- IPC code: SCG
- NPC: Paralympic Committee of Serbia and Montenegro

in Athens
- Competitors: 5 in 3 sports
- Medals Ranked 71st: Gold 0 Silver 0 Bronze 2 Total 2

Summer Paralympics appearances (overview)
- 2004;

Other related appearances
- Yugoslavia (1972–2000) Independent Paralympic Participants (1992) Serbia (2008–) Montenegro (2008–)

= Serbia and Montenegro at the 2004 Summer Paralympics =

The Union of Serbia and Montenegro only competed at the Paralympic Games under that name at the 2004 Summer Paralympics in Athens. In 1992, its athletes competed as Independent Paralympic Participants. From 1996 to 2000, included, it was officially known as the Federal Republic of Yugoslavia. The International Paralympic Committee lists the country as "Yugoslavia" up to 2000, included, and considers that "Serbia and Montenegro" participated only in 2004. In 2006, the Union split into two sovereign countries, henceforth competing separately as Serbia and Montenegro.

Going by the IPC's records, Serbia and Montenegro won two bronze medals during its sole Paralympics participation, in 2004. However, Serbian and Montenegrin (Yugoslav) athletes won two gold medals and two silver in 1996, and a single silver medal in 2000, while the Independent Paralympic Participants won four gold, three silver and a bronze in 1992.

# [Problem to work on]
Extract the entire text on Serbia and Montenegro at the 2004 Summer Paralympics, word for word.

Dataset items
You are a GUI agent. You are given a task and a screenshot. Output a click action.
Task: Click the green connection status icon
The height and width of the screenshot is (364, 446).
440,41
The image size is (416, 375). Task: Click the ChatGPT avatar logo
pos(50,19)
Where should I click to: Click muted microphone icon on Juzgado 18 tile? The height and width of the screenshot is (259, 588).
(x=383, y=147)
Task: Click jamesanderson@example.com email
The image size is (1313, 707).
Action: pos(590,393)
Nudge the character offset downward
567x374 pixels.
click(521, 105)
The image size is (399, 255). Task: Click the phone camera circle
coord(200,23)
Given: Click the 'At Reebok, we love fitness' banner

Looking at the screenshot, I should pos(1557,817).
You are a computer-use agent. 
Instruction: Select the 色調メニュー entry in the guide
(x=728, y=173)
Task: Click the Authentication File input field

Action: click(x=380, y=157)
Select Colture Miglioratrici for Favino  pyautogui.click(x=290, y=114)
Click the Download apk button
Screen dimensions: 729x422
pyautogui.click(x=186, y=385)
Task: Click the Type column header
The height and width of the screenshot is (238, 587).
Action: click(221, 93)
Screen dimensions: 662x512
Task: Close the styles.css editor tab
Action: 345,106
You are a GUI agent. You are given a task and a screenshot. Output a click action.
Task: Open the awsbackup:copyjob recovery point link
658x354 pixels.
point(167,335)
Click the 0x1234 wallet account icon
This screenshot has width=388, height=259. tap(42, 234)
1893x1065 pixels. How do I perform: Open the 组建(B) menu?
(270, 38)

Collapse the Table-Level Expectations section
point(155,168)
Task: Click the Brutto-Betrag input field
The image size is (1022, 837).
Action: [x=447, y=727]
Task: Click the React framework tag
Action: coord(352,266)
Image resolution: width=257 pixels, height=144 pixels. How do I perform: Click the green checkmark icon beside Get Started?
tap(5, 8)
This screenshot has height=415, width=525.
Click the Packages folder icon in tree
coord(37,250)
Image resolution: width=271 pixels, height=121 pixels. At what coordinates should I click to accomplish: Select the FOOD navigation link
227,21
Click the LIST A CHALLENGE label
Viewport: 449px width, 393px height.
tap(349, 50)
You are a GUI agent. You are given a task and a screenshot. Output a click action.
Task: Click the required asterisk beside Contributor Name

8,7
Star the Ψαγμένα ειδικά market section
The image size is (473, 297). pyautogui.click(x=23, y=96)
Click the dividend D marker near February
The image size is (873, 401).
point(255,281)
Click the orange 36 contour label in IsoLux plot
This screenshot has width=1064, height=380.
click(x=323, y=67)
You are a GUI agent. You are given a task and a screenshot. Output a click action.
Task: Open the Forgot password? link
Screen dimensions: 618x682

# [Task solution]
- IPC code: SCG
- NPC: Paralympic Committee of Serbia and Montenegro

in Athens
- Competitors: 5 in 3 sports
- Medals Ranked 71st: Gold 0 Silver 0 Bronze 2 Total 2

Summer Paralympics appearances (overview)
- 2004;

Other related appearances
- Yugoslavia (1972–2000) Independent Paralympic Participants (1992) Serbia (2008–) Montenegro (2008–)

= Serbia and Montenegro at the 2004 Summer Paralympics =

The Union of Serbia and Montenegro only competed at the Paralympic Games under that name at the 2004 Summer Paralympics in Athens. In 1992, its athletes competed as Independent Paralympic Participants. From 1996 to 2000, included, it was officially known as the Federal Republic of Yugoslavia. The International Paralympic Committee lists the country as "Yugoslavia" up to 2000, included, and considers that "Serbia and Montenegro" participated only in 2004. In 2006, the Union split into two sovereign countries, henceforth competing separately as Serbia and Montenegro.

Going by the IPC's records, Serbia and Montenegro won two bronze medals during its sole Paralympics participation, in 2004. However, Serbian and Montenegrin (Yugoslav) athletes won two gold medals and two silver in 1996, and a single silver medal in 2000, while the Independent Paralympic Participants won four gold, three silver and a bronze in 1992.